[[ Selected extract, beginning ]]

SUV max as measured by 18F-FDG PET in the second week of radiotherapy predicted two-year survival, according to a study published in the October issue of The Journal of Nuclear Medicine. Previous studies have hinted at the prognostic value of 18F-FDG PET uptake in patients with non-small cell lung cancer. These data are critical as response assessment early in the radiotherapy treatment could help tailor treatments to individual patients.

Wouter van Elmpt, MD, from the department of radiation oncology at Maastricht University Medical Center in the Netherlands, and colleagues hypothesized that early changes in FDG uptake could predict treatment success.

The researchers enrolled 34 consecutive lung cancer patients scheduled for radical radiotherapy from July 2008 to December 2008. They performed 18F-FDG PET/CT prior to therapy and in the second week of radiotherapy and completed a quantitative analysis of 18F-FDG uptake using SUV. Two-year overall survival served as the endpoint.

“The maximum SUV and mean SUV inside the PET volume for the entire population was 10.0 +/- 4.9 and 6.6 +/-3.2, respectively, for the pretreatment scan, compared with 8.8 +/- 4.2 and 5.9 +/- 2.9, respectively for the mid-treatment scan,” wrote van Elmpt et al.

The researchers observed significant differences in mean SUV among patients who survived for two years compared with those who did not. The average change in mean SUV inside the PET volume was -20.2 percent +/- 20.5 percent for patients who survived for two years. The corresponding range for those who did not survive was +2.1 percent +/- 21.9 percent.

[[ Selected extract, end ]]

* _Exercise brief_: How does the report on early 18F-FDG PET changes during lung cancer radiotherapy continue? Write the passage that follows its final sentence.

[[ Data, beginning ]]

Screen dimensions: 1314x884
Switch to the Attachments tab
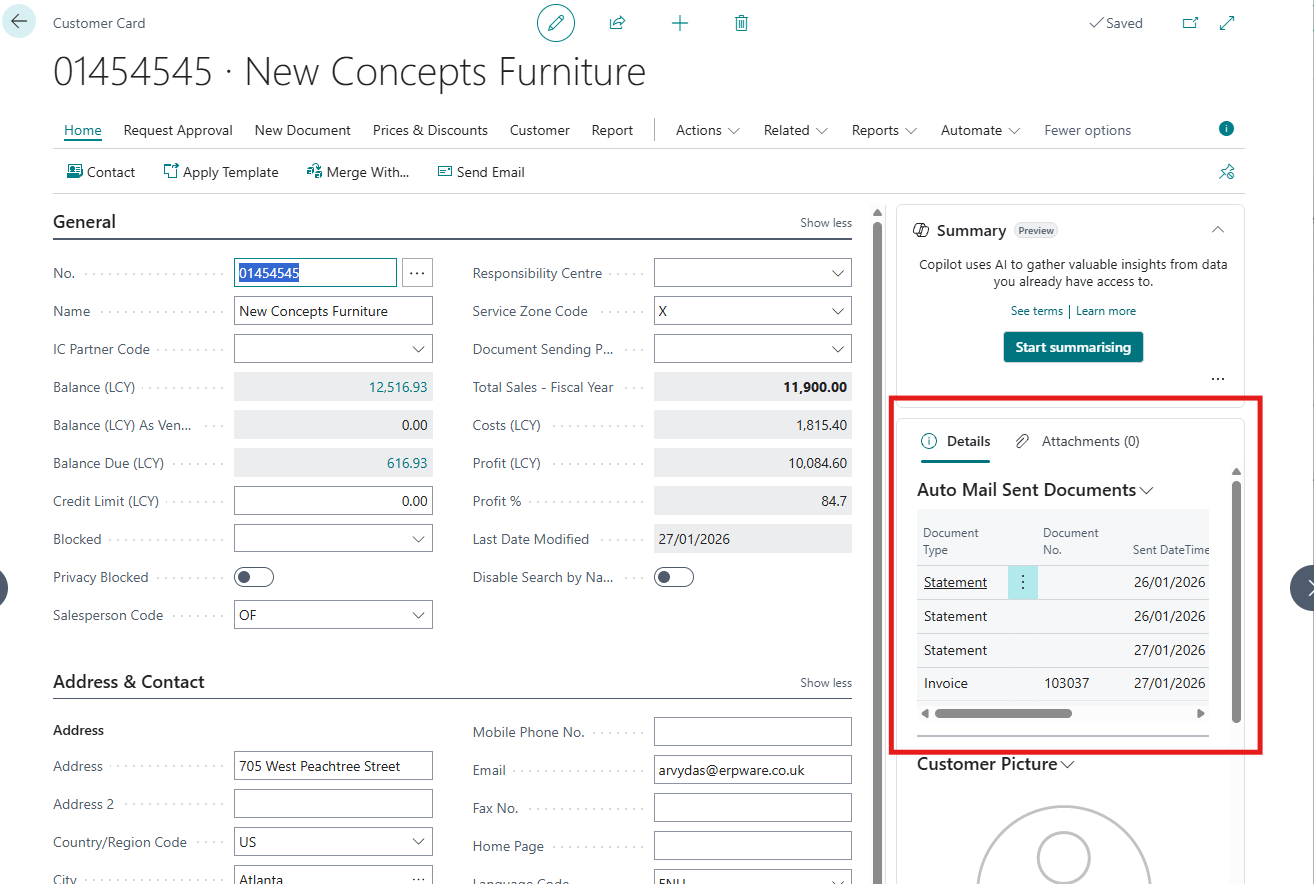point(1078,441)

[[ Data, end ]]
[[ Data, beginning ]]

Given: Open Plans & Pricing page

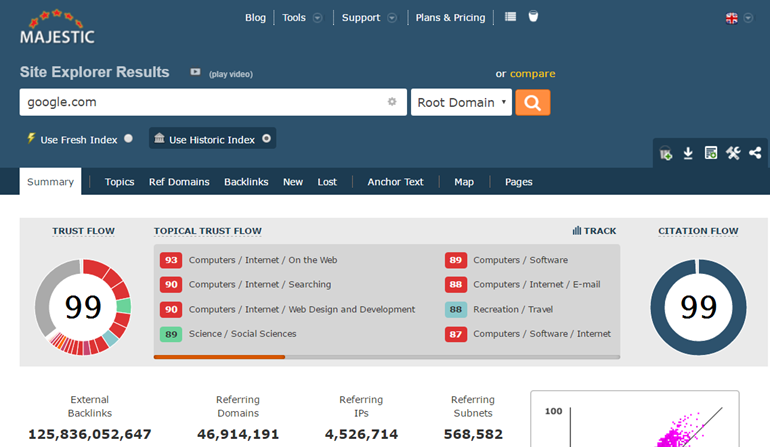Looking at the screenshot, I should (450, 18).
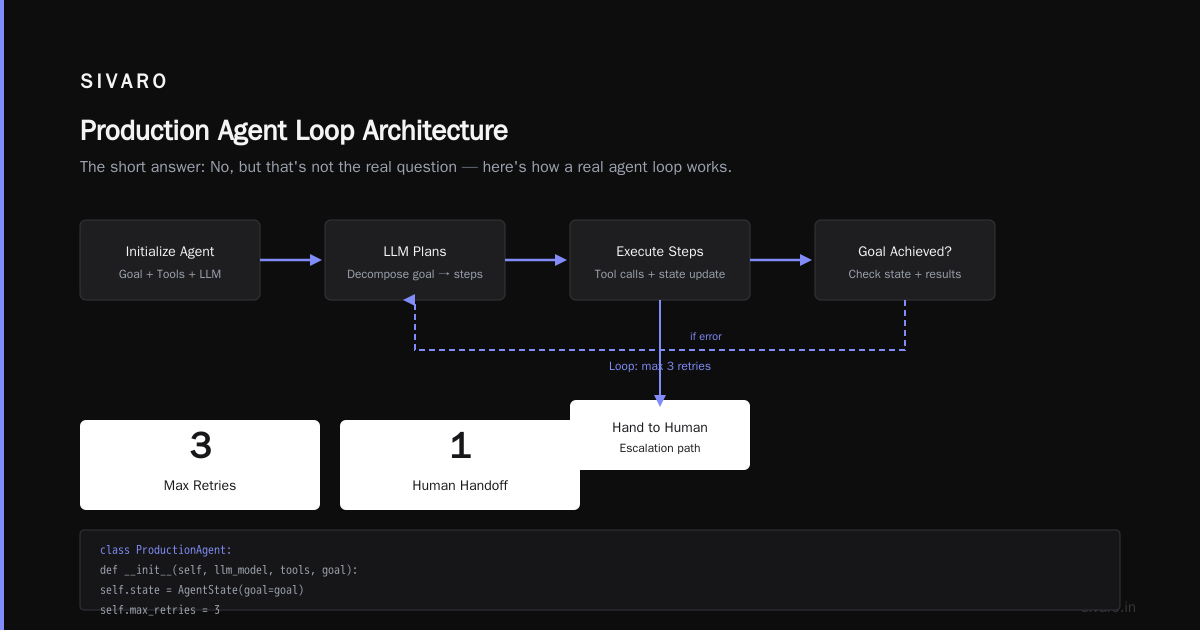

[[ Data, end ]]
[[ Data, beginning ]]

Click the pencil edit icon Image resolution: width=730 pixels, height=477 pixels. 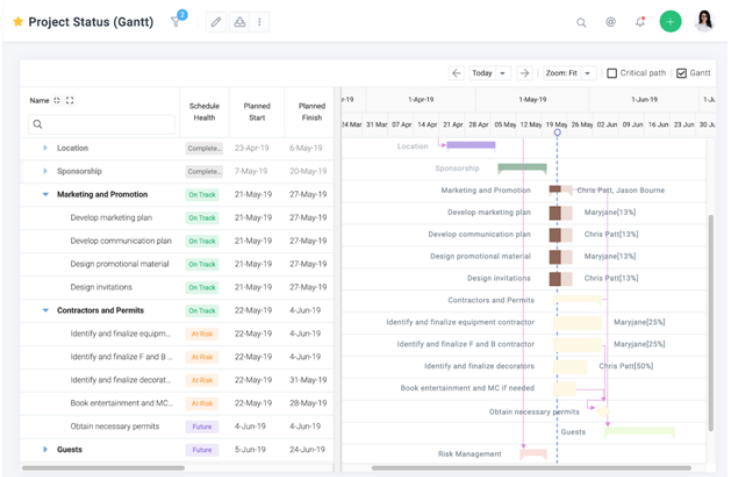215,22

[[ Data, end ]]

* _Expected answer_:
van Elmpt and colleagues used the European Organization for Research and Treatment of Cancer (EORTC) threshold of 15 percent for partial metabolic response to divide the cohort into two groups. A total of 92 percent of patients with an SUV decrease of more than 15 percent survived for two years. In contrast, 33 percent of patients with a mean SUV decrease less than 15 percent survived for two years. Thus, the current study confirmed the EORTC criteria correlate with two-year survival.

“This is one of the first studies showing that repeated 18F-FDG PET early during radiotherapy has added value by being a predictive factor for survival before CT changes become evident. …The simplicity of calculating the average 18F-FDG uptake inside the primary tumor is one of the factors that could be exploited in clinical practice for individualizing treatment,” the researchers wrote.  

van Elmpt et al called for future larger studies, which might uncover additional prognostic or predictive factors that incorporate stage or histologic types.

They also explained how the PET data might be applied in practice. For responders, therapy could continue as planned, and a new treatment plan might be developed for nonresponders. However, they cautioned that a clinical trial is required before this strategy could be deployed in practice.